Provided text:
+===+

Past Reviews

Regional Reviews: Philadelphia

The Ways of White Folks
EgoPo Classic Theater / Theatre in the X
Review by Rebecca Rendell

Also see Rebecca's recent review of Charlotte's Web


Ontaria Kim Wilson
Photo by Joe Grasso
EgoPo Classic Theater opens its Harlem Renaissance Season, co-presented with Theatre in the X, with a riveting world premiere theatrical staging of Langston Hughes' The Ways of White Folks. This powerful and innovative production takes place at various locations in and around the opulent mansion at Glen Foerd public park and museum. A truly immersive experience, The Ways of White Folks will pull you in, bring tears to your eyes, make you laugh, fill your heart with rage, and leave you reeling.

+===+

Task:
Copy word for word the stretch of the theater review from "Past Reviews" through "leave you reeling.".

Dataset records:

+===+

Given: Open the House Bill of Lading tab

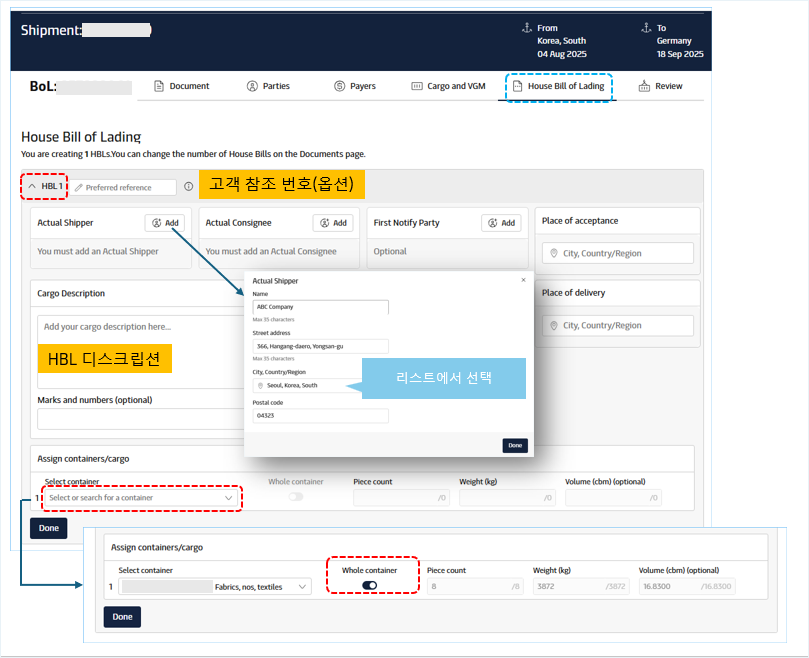Looking at the screenshot, I should [x=558, y=86].
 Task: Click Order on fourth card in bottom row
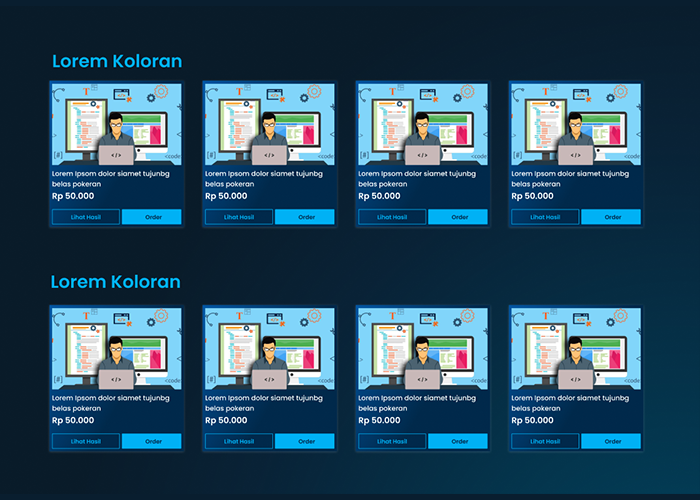click(x=611, y=441)
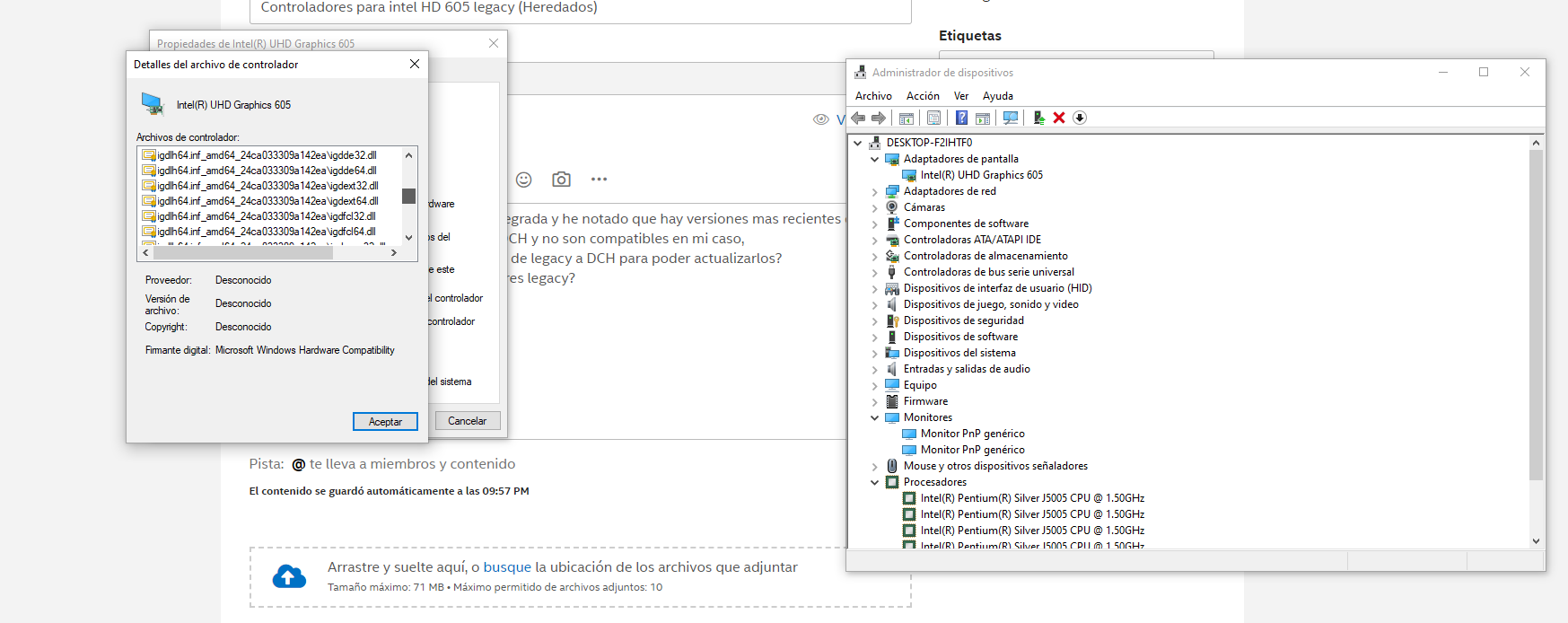
Task: Click the eye preview icon
Action: (820, 119)
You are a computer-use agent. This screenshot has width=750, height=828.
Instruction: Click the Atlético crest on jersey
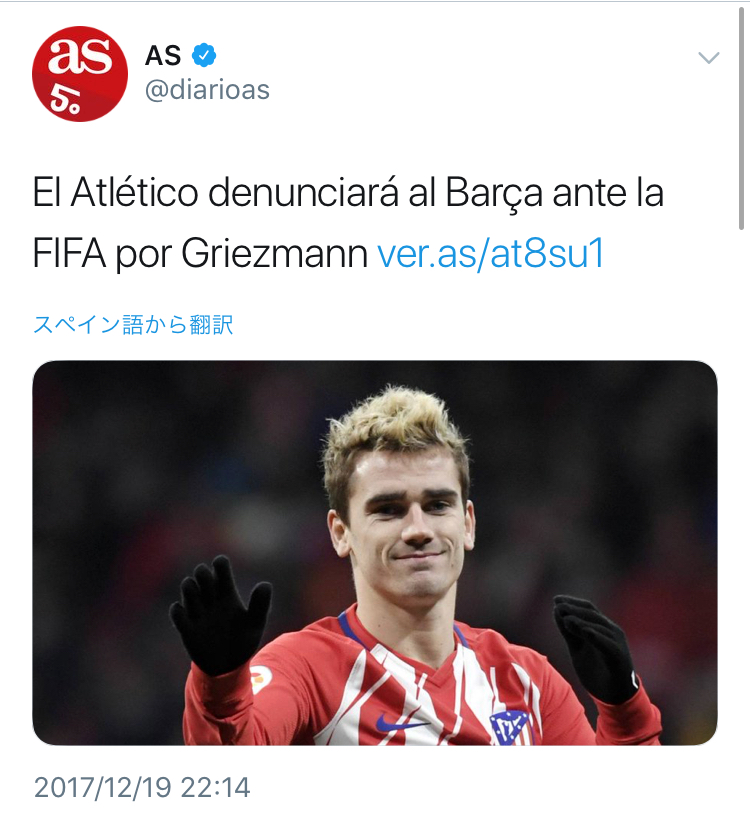click(509, 727)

+===+

Task result:
Past Reviews

Regional Reviews: Philadelphia

The Ways of White Folks
EgoPo Classic Theater / Theatre in the X
Review by Rebecca Rendell

Also see Rebecca's recent review of Charlotte's Web


Ontaria Kim Wilson
Photo by Joe Grasso
EgoPo Classic Theater opens its Harlem Renaissance Season, co-presented with Theatre in the X, with a riveting world premiere theatrical staging of Langston Hughes' The Ways of White Folks. This powerful and innovative production takes place at various locations in and around the opulent mansion at Glen Foerd public park and museum. A truly immersive experience, The Ways of White Folks will pull you in, bring tears to your eyes, make you laugh, fill your heart with rage, and leave you reeling.